I have syntax errors when trying to run created.py script you provided:

$./createdb.py 
Traceback (most recent call last):
  File "./createdb.py", line 5, in ?
    import dbscale
  File "/Users/apple/Documents/web_project/MySQL/bugs/bug47558/dbscale/dbscale.py", line
37
    value_string = ", ".join(str(v) for v in values)
                                      ^
SyntaxError: invalid syntax

$python --version
Python 2.5.2

...

$/usr/local/bin/python3.1 ./createdb.py --basedir=/Users/apple/Applications/mysql-azalea/
`pwd`/testdb
Traceback (most recent call last):
  File "./createdb.py", line 5, in <module>
    import dbscale
  File "/Users/apple/Documents/web_project/MySQL/bugs/bug47558/dbscale/dbscale.py", line
9, in <module>
    import mysql
  File "/Users/apple/Documents/web_project/MySQL/bugs/bug47558/dbscale/mysql.py", line
44
    print proc.stdout.read()
             ^
SyntaxError: invalid syntax

Which version of Python do you use?
[24 Sep 15:29] Evan Jones
new version: Scripts, configuration, and client program used to reproduce this bug

Attachment: dbscale.tar.bz2 (application/x-bzip2, text), 9.47 KiB.

[24 Sep 16:01] Evan Jones
Weird.
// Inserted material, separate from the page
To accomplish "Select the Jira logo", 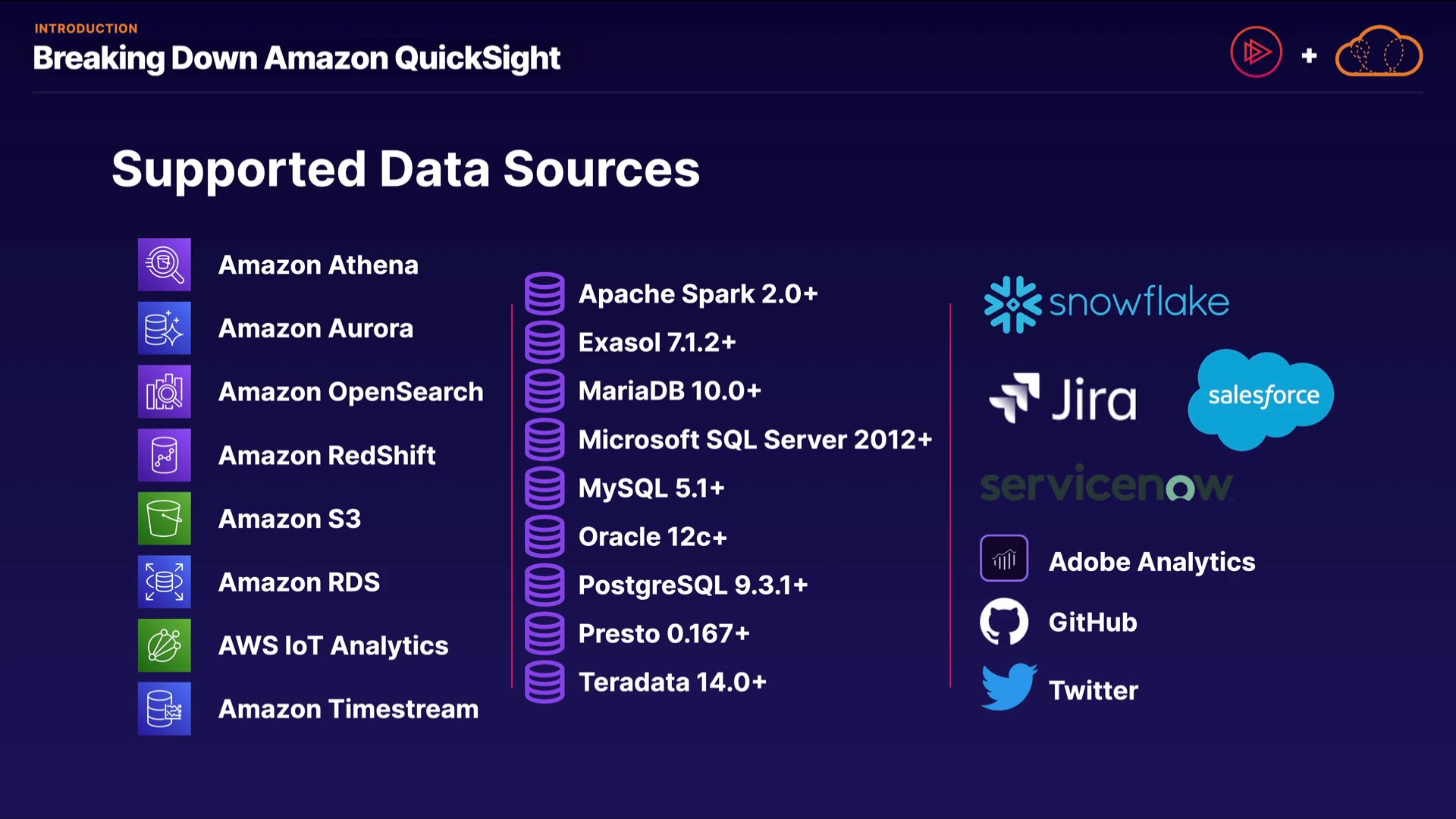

I'm using Python 2.6.2, but I've also tested it with Python 2.5.2. I just made some
changes and it now works with Python 2.4.5 as well on my Linux system, so hopefully the
updated version will work for you? If not, maybe /usr/bin/python is different than the
"python" on your path, and running "python2.5 createdb.py" might work?
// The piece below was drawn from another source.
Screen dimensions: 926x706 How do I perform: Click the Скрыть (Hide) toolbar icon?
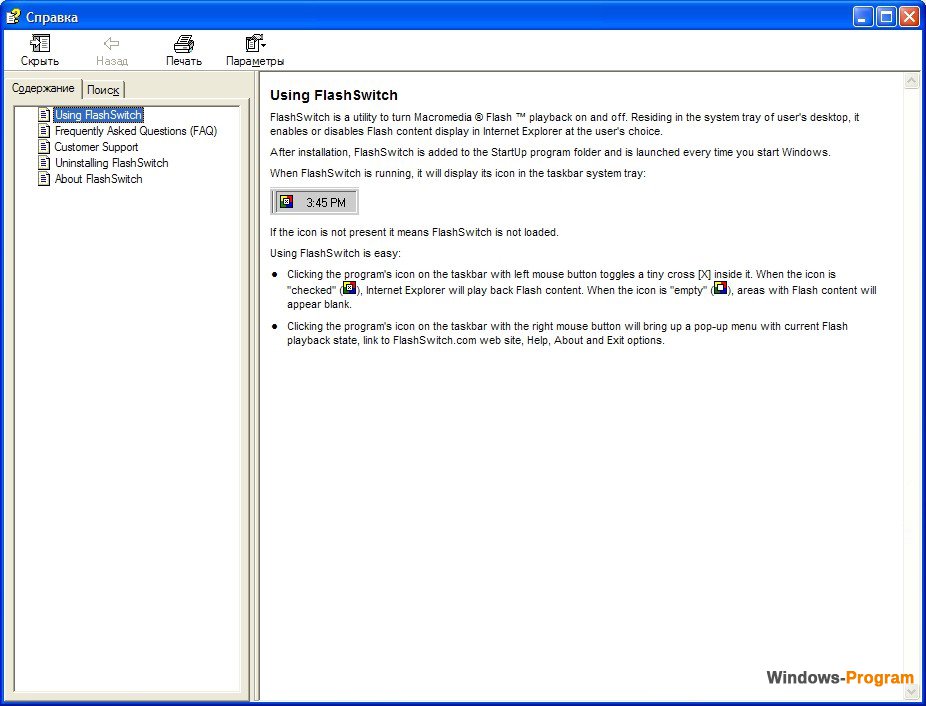tap(39, 44)
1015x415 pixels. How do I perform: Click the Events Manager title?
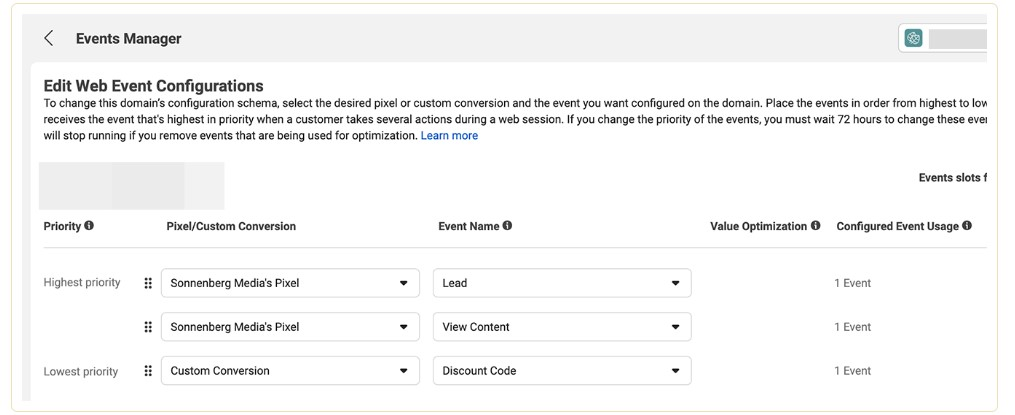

I just double checked: the directions I posted above reproduces the issue on two Linux
systems: 8 cores and 16 cores. However, I can't reproduce it on my single core
workstation, so you probably need a system with a number of CPUs. And using a RAM disk is
critical. It probably won't be reproducible on Mac OS X, unless there is some RAM disk
functionality I don't know about.

Additional steps to reproduce:

1. Edit dbscale/my.cnf and uncomment the "innodb_data_file_path" line (bug happens faster
on fixed size innodb table, otherwise the table just grows and grows until /dev/shm is
full, which takes longer)
2. Edit dbscale/my.cnf and comment the "innodb_max_purge_lag" line (prevents the bug)
3. Follow steps above, but use "mysqlclient 30 socketpath" to run more threads
(reproduces faster with more threads)
[25 Sep 9:50] Sveta Smirnova
Thank you for the feedback.

I can create test case, but can not repeat described behavior. Please provide configure
options you used when compiled server.
[25 Sep 22:05] Evan Jones
Compiled with the following (mostly taken from Debian/Ubuntu's set of flags):

CXX=gcc CFLAGS="-O3 -DBIG_JOINS=1 -fno-strict-aliasing -march=native" ./configure
--prefix=/home/evan/mysql --enable-shared --enable-static --enable-thread-safe-client
--enable-local-infile --with-pstack --with-fast-mutexes --with-big-tables --without-docs
--with-plugins=max-no-ndb
[19 Oct 10:51] Valeriy Kravchuk
Please, try to repeat with a newer version, 5.4.3, and inform about the results.
[23 Oct 3:56] Evan Jones
Tried with 5.4.3-beta. Table full error still occurs for many concurrent updates.
[21 Nov 17:22] Valeriy Kravchuk
I noted this:

innodb_data_file_path=ibdata1:256M

so, single data file can not grow. Can you, please, try to make it 10 times bigger or
allow it to grow, and then check if this will have any influence on testing results?